James filed the lawsuit in 2020 under her authority to investigate nonprofits registered in the state. Her office argues that LaPierre dodged financial disclosure requirements while treating the NRA as his personal piggy bank, liberally dipping into its coffers to pay for African safaris and other questionable purchases.

LaPierre billed the NRA more than $11 million for private jet flights and spent more than $500,000 on eight trips to the Bahamas over a three-year span, prosecutors said. He also authorized $135 million in NRA contracts for a vendor whose owners showered him with free trips to the Bahamas, Greece, Dubai and India, and gave him access to a 108-foot (33-meter) yacht.
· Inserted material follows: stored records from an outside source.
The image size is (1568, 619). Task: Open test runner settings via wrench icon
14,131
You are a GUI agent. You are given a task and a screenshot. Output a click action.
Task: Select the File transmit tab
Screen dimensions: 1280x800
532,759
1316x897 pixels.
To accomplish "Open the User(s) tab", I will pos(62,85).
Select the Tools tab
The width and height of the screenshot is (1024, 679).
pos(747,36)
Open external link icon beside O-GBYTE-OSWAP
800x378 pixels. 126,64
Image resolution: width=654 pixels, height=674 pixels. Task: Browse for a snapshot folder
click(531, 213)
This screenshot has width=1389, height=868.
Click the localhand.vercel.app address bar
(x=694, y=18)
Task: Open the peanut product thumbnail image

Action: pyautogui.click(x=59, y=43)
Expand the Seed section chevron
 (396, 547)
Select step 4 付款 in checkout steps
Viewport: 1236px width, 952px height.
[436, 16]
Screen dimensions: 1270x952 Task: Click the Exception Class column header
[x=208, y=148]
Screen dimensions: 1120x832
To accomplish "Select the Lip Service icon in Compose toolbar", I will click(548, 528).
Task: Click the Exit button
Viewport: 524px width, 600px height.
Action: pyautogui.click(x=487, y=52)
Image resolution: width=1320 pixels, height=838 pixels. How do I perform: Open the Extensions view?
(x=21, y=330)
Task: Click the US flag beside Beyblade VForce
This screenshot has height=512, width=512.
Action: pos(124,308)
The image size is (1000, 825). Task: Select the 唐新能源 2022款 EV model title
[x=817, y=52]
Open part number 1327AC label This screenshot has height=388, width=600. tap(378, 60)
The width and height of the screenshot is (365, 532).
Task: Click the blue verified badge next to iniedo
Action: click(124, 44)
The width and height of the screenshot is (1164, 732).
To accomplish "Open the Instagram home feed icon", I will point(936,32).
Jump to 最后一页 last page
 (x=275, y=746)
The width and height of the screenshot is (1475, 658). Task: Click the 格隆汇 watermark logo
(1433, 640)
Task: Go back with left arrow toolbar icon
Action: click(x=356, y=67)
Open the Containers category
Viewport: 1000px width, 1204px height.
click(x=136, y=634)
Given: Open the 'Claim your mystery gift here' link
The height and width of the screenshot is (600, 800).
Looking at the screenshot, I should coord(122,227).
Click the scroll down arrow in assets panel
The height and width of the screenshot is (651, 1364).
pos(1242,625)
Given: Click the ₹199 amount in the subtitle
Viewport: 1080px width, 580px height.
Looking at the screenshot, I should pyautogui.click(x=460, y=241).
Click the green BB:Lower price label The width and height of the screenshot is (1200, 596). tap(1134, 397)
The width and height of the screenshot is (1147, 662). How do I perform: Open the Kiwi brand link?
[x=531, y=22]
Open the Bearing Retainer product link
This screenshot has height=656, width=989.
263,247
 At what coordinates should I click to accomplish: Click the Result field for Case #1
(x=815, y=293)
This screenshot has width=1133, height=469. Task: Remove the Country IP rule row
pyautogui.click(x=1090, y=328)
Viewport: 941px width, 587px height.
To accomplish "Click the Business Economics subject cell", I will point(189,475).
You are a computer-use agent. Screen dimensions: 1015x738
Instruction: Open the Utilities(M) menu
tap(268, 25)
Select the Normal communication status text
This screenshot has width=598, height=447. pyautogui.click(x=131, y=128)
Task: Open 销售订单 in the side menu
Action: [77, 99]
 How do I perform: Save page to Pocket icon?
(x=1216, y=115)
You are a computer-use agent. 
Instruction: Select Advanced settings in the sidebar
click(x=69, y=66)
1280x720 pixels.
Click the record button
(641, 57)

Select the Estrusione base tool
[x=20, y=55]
At the same time, LaPierre consolidated power and avoided scrutiny by hiring unqualified underlings who looked the other way, routing expenses through a vendor, doctoring invoices, and retaliating against board members and executives who questioned his spending, according to prosecutors.

Oliver North, best known for his central role in the Iran-Contra scandal of the 1980s, was among the prominent witnesses to take the stand.

The retired Marine Corps officer testified that he was forced out as president of the NRA after serving less than a year because he sought an independent review of various financial irregularities.

Testifying over multiple days, LaPierre claimed he hadn’t realized the travel tickets, hotel stays, meals, yacht access and other luxury perks counted as gifts. He also said the private jet flights were necessary because his prominent role in the national gun debate made it unsafe for him to fly commercial.

But LaPierre conceded that he had wrongly expensed private flights for his family and accepted vacations from vendors doing business with the NRA without disclosing them.

Prosecutors have asked the court to order LaPierre and his-co-defendants — NRA general counsel John Frazer, retired finance chief Wilson Phillips and LaPierre’s former chief of staff Joshua Powell — to reimburse the NRA, including forfeiting any salaries earned while misallocating funds.

They also want the men banned from serving in leadership positions at any charitable organizations conducting business in New York.

The NRA, meanwhile, remains a strong but tarnished political force.

In recent years, the advocacy group has been beset by financial troubles, dwindling membership, board member infighting and lingering questions about LaPierre’s leadership.

But at its peak, LaPierre was the strident voice of the American gun rights movement.

Even as the nation was shaken by a ceaseless wave of mass shootings, he warned of “jack-booted government thugs” who would seize people’s guns and demonized gun control advocates as “opportunists” who “exploit tragedy for gain.”

After a gunman killed 26 people at Sandy Hook Elementary School in Newtown, Connecticut, in 2012, LaPierre blamed the carnage on violent video games and called for armed guards at every school.

“The only thing that stops a bad guy with a gun is a good guy with a gun,” he famously claimed in a phrase that remains a rallying cry for gun rights advocates.